– Мы пришли, – распахнув двери, объявил Вальдимир ничуть не запыхавшимся голосом.
С завистью покосившись на него, я переступила порог. Свет в помещении не горел, но при нашем появлении потолок тут же вспыхнул. Не удержавшись, я залюбовалась длинными полосками света, складывающимися в причудливый узор и убегающим вдаль.
– Сюда приходят, чтобы посмотреть картины, а они расположены на стенах, – негромко фыркнувший Вальдимир быстро привел меня в чувства. – Здесь собраны портреты всего нашего рода. Мои предки стояли рядом с первым королем, основавшим столицу, так что наш род очень давний. Портрет Фердинанда в самом конце.
Восторженный выдох сам сорвался с губ. Для приютской девочки узнать о своих предках было подарком судьбы и картинная галерея теперь виделась настоящей сокровищницей. В другое время я бы непременно задержалась у каждого портрета, сейчас же ноги сами понесли вперед.

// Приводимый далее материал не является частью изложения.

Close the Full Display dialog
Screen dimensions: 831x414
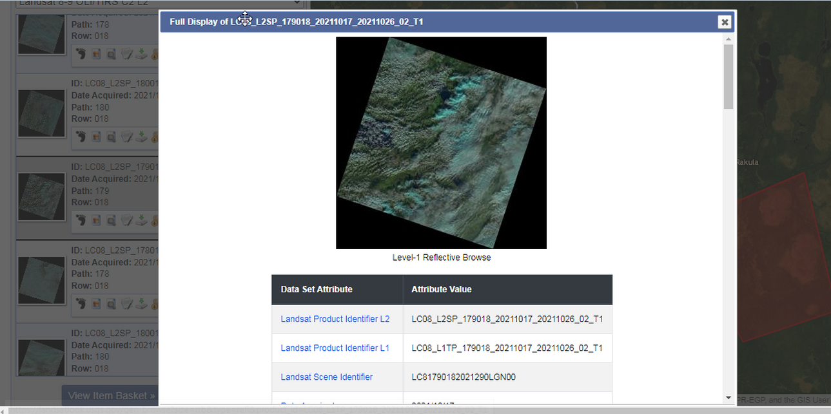(725, 22)
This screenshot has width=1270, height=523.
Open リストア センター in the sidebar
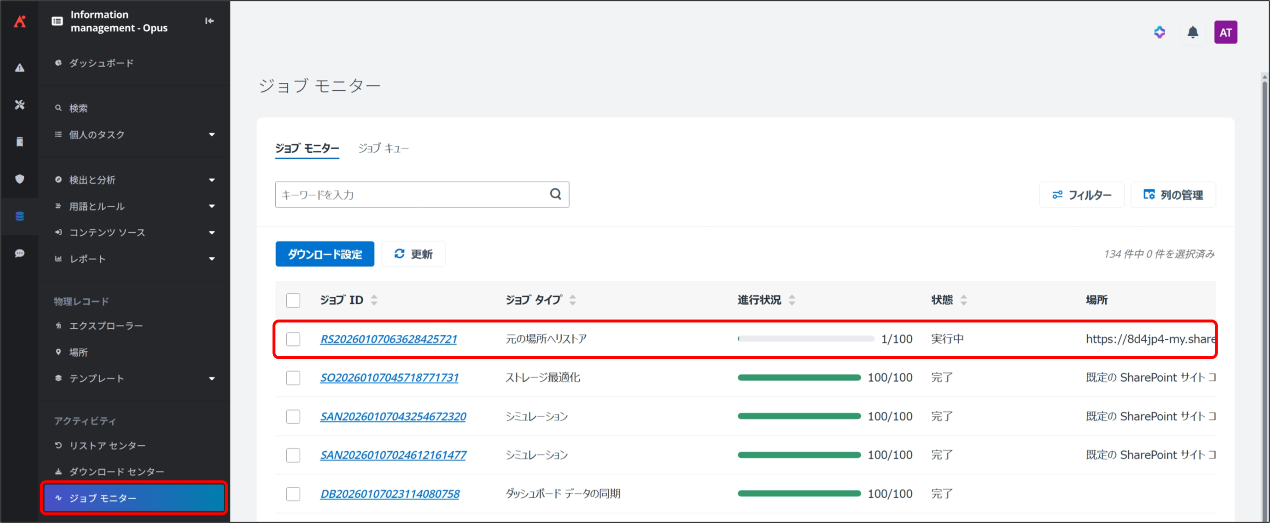click(108, 446)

– Это он. Его покойная светлость, лорд Фердинанд, – словно тоже сомневаясь, что я умею читать, Вальдимир указал на нужное полотно.
«Мой отец!».
От волнения перехватило дыхание. Закусив губу, я жадно всмотрелась в портрет. Больше всего на свете мне хотелось оказаться похожей на отца. Унаследовать от него не только нос, но и что-то еще. Хоть таким образом ощутить связь с родителем, которого не знала при рождении.
Изображенный на холсте молодой мужчина выглядел ровесником Вальдимира. Светловолосый, высокий, подтянутый. Как тот и сказал, глаза у Фердинанда оказались карими. Причем если у Вальда взгляд был темным и колючим, то отец смотрел с удивительной теплотой. Улыбка у него тоже была открытой, располагающей. Отчего-то подумалось, что и характер у герцога был легким и дружелюбным.
Думать о лорде как об отце до сих пор было непривычно. На первый взгляд, мы выглядели не слишком похожими, но если представить его красноволосым, общих черт становилось больше. Так, я совершенно точно унаследовала от него разлет бровей, нос и подбородок.
«А вот что досталось от матери?»
Совсем маленькими, воспитанники постоянно соревновались, кто придумает более трагическую историю о своей семье. Никто не хотел признавать, что от него отказались сознательно и в исполнении сирот их матерей всегда преследовали жуткие и страшные враги, лишь страх перед которыми вынудил отречься от детей ради спасения их жизни. Я же ложными иллюзиями не тешила себя никогда. Мне казалось, что если моя мама чего и испугалась, то это малышки с разноцветными глазами.